Neuf membres du Collectif des impactés du Train Express Régional (TER) ont été arrêtés hier devant l’Assemblée nationale. Cette interpellation est survenue alors qu’ils s’apprêtaient à tenir un sit-in en marge de la Déclaration de politique générale (DPG).
Selon un communiqué du secrétariat du FRAPP, ces manifestants réclament le respect des engagements pris envers les familles déplacées. Leurs exigences portent notamment sur le paiement intégral des indemnités et la mise en œuvre des mesures d’accompagnement social.
De plus, le collectif exige un audit de l’APIX et du projet TER. Il réclame également la finalisation et la publication des listes de relogement pour les sites du Lac Rose et de Sébikotane.

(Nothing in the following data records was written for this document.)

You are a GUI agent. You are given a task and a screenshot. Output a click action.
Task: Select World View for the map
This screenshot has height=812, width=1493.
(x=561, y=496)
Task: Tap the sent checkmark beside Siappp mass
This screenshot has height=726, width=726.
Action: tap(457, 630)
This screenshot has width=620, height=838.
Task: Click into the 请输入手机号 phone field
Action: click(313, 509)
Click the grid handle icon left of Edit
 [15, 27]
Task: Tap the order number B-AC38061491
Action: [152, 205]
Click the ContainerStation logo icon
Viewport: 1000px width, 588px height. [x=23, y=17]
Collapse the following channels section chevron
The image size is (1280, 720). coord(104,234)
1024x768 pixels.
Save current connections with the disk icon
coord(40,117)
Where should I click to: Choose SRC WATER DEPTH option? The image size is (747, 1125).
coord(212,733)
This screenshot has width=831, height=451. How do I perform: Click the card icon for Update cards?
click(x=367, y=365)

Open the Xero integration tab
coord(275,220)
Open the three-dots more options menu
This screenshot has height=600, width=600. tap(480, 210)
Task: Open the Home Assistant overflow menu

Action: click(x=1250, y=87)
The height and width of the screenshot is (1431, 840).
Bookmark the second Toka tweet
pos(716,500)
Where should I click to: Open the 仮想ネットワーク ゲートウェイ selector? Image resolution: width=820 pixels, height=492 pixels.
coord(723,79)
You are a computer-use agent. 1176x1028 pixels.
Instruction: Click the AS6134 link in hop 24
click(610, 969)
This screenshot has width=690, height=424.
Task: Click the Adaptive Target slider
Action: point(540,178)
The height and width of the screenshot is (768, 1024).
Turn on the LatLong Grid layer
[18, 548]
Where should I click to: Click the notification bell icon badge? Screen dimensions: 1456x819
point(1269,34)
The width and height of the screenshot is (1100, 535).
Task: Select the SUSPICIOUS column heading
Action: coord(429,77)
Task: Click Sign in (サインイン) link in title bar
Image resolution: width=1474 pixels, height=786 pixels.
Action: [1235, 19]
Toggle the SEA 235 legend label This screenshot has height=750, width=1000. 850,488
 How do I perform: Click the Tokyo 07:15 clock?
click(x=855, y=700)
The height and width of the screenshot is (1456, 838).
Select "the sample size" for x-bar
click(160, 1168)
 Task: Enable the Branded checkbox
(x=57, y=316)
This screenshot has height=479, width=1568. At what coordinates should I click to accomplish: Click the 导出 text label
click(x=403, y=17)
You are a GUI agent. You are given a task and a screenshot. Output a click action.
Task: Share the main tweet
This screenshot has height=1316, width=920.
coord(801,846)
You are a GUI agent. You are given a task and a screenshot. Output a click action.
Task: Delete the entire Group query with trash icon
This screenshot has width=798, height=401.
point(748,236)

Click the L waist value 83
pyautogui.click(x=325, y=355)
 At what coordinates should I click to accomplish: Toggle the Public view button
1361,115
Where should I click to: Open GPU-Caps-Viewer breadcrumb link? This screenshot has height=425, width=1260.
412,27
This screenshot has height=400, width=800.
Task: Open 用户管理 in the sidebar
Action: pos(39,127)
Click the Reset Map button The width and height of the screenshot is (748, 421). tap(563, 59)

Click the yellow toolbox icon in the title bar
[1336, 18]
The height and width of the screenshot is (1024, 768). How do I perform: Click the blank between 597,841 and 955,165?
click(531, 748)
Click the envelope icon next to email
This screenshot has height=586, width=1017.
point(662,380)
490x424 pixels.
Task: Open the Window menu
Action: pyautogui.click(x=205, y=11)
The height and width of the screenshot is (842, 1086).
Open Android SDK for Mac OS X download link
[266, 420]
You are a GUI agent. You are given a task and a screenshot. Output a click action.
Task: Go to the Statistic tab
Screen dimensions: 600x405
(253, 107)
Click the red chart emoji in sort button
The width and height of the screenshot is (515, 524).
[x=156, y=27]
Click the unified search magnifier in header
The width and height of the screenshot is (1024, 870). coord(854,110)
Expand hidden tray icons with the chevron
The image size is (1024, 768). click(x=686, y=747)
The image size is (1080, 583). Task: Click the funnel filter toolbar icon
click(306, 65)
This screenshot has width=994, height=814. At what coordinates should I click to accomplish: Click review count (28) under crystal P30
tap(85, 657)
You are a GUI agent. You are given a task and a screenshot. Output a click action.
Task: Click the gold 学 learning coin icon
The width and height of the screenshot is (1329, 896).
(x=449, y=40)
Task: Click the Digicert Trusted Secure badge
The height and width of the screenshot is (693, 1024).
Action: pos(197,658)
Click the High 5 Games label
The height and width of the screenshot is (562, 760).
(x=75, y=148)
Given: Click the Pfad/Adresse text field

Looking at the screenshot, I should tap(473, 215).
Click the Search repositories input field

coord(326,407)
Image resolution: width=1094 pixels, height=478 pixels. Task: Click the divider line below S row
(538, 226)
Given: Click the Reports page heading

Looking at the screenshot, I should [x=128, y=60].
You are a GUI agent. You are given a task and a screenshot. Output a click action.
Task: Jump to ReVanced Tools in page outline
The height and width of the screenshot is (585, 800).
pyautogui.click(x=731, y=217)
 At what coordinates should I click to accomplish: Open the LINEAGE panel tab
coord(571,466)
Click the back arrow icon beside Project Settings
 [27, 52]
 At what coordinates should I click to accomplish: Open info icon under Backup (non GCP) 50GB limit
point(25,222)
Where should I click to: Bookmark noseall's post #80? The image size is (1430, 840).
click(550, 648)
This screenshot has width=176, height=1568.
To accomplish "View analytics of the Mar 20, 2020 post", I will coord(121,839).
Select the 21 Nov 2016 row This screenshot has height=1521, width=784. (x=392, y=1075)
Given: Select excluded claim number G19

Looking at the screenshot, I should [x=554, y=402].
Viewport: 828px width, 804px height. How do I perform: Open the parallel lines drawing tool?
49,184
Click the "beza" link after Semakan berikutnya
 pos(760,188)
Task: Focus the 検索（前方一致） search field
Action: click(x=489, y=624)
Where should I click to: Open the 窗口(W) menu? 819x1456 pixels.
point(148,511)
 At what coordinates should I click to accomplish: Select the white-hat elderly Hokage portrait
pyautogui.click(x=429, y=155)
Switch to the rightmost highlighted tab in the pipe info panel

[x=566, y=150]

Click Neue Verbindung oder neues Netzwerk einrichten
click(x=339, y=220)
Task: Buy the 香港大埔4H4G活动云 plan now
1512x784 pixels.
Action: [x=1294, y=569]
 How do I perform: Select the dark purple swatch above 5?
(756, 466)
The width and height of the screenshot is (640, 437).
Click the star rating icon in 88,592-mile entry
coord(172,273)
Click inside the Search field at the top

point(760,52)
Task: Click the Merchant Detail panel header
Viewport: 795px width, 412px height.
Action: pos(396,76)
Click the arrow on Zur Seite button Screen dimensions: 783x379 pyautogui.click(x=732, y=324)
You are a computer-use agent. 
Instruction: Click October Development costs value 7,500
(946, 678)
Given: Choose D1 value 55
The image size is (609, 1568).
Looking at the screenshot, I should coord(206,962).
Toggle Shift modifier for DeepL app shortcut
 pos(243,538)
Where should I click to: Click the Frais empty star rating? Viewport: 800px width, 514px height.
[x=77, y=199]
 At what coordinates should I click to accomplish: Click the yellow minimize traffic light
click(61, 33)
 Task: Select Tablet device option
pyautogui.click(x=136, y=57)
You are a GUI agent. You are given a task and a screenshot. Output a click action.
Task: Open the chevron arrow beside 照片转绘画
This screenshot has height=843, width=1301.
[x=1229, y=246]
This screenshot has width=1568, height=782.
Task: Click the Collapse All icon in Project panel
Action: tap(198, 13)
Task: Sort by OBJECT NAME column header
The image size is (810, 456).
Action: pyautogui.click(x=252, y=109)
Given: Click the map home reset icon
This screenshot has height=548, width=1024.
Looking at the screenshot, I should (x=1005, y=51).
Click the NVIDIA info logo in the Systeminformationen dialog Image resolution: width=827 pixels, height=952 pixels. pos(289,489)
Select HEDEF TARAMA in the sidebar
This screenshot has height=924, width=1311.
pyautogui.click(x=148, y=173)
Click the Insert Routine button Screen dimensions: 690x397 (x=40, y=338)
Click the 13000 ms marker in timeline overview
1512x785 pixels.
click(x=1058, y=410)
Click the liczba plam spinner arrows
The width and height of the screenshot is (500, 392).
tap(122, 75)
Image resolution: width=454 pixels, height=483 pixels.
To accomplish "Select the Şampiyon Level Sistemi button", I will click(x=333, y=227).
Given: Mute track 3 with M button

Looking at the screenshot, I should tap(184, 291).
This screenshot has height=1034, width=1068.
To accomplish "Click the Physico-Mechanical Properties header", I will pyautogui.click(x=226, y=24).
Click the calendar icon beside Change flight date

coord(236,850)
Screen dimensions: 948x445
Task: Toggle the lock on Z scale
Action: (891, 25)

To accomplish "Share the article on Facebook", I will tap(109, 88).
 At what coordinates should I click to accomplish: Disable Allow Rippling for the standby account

Par le passé, le collectif avait déjà déposé une plainte auprès de la Banque africaine de développement (BAD). Cette démarche faisait suite à un rapport du Mécanisme indépendant de recours (MIR) de l’institution, qui avait initialement validé le financement de la deuxième phase du TER.
Après vérification, la direction de la BAD avait exhorté le gouvernement sénégalais à respecter les exigences de sauvegardes environnementales et sociales, et à appliquer l’ensemble des recommandations. Malgré ces directives, les personnes impactées restent confrontées à l’inertie des autorités depuis maintenant sept ans.
Pour rappel, les autres revendications du collectif incluent le traitement de 1 534 dossiers litigieux, l’octroi de 2 523 parcelles pour le relogement des ménages touchés, ainsi que la réévaluation du barème foncier appliqué sur le corridor du TER.